Roger Stark of the Washington Policy Center discusses the belief of state Democrats that a single-payer health care system is viable
Roger Stark
Washington Policy Center
The political left really doesn’t understand financing for government entitlements. Medicare and Medicaid as currently structured are not financially sustainable. Yet, Democrats continue to believe that a single-payer health care system is viable on a state-basis.
Remember when officials in Vermont thought they had the answer – that was until they realized a single-payer system would raise the state budget by over 30 percent. (here) Colorado voters defeated a ballot initiative when they became aware of the astronomical cost of a single-payer system. Even in blue Washington state, officials are trying to establish a state-based system, yet have struggled with the financing of the entitlement. (here)

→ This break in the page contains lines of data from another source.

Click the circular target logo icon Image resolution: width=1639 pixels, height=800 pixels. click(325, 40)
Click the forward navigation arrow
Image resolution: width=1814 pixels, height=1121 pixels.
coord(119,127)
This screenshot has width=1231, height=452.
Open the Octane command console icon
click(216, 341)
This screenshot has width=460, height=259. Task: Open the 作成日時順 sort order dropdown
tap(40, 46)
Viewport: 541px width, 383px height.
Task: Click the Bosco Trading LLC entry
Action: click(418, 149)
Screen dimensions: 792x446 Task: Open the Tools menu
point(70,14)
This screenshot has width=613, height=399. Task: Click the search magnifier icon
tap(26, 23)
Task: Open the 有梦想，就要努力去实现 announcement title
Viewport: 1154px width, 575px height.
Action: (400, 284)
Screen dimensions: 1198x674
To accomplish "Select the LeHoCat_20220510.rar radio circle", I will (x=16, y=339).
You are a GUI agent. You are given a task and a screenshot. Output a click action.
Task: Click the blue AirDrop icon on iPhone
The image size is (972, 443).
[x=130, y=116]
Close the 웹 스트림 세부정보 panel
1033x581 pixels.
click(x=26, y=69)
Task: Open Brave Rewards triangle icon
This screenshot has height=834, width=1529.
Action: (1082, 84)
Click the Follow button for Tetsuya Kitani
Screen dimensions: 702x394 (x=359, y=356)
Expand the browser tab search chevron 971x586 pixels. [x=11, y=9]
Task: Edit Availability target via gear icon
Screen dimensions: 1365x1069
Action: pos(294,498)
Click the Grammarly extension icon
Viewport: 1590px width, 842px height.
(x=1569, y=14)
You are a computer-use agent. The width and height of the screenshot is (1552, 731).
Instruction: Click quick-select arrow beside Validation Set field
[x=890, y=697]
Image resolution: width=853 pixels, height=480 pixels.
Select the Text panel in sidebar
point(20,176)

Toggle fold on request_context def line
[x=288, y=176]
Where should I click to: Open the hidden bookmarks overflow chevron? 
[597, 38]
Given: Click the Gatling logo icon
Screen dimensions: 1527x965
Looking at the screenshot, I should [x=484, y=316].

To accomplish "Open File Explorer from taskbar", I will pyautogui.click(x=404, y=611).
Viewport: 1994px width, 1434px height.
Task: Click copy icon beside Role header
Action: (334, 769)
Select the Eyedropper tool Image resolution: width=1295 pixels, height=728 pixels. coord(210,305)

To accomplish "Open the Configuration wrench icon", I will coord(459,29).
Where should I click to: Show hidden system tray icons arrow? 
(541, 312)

In spite of two failed attempts, we now have California officials proposing to ram through a single-payer system bill with only Democrat votes. (here) Let’s start with the basics. The bill would increase taxes by $163 billion per year. That’s a lot, yet according to the Healthy California for All Commission, the state spent a total of $400 billion in 2018 on health care. In other words, the plan is underfunded by 60 percent to begin with, unless Washington, D.C., pours federal taxpayer money into the state.
The supporters would also need to get waivers from the federal government to place all Medicare, Medicaid, and Obamacare enrollees into the state plan. Although the California Chamber of Commerce is violently opposed to the bill, employers would be required to force their employees into the state system. To paraphrase a former president, if you like your current health insurance plan, you won’t be able to keep it in California.
In Washington state, the Universal Health Care Commission, established last year, continues to meet with the challenge of organizing a single-payer state-based system by 2026. Officials must secure federal waivers, and at the same time, work out a financial plan that (hopefully) includes federal funding. Stand by for the huge new tax burden on Washington state taxpayers.
A single-payer health care system, whether on a state or national basis, has a number of fundamental problems. (here) The demand for health care far outweighs the supply of care. The question is whether government bureaucrats should have the authority to pick and choose what procedures patients receive and who should actually receive those treatments, while others are forced to wait for care.
The younger, working age group is getting smaller, while the older, non-working group is getting larger in proportion to the total population. A single-payer system is pay-as-you-go, so this demographic imbalance guarantees a looming financial disaster in health care funding in the future.
A single-payer system discourages innovation. There is virtually no money in the system to encourage investment in new life-saving medicines and medical devices. Lack of innovation guarantees that no new treatments will be discovered, with no improvement in quality of life or life expectancy.
Under a single-payer system, health care spending must compete with all other government activity for funding. This makes health care very political and subject to change with every new budget. It also forces each health care sector, for example hospitals and doctors, to compete with each other for limited money.
Fundamentally, a single-payer system centralizes all health care with the government. Bureaucrats, not patients and their providers, get to make life and death decisions about the kind and amount of health care people receive. Good luck, California …. and Washington state.
Roger Stark is a senior fellow at the Center for Health Care at the Washington Policy Center.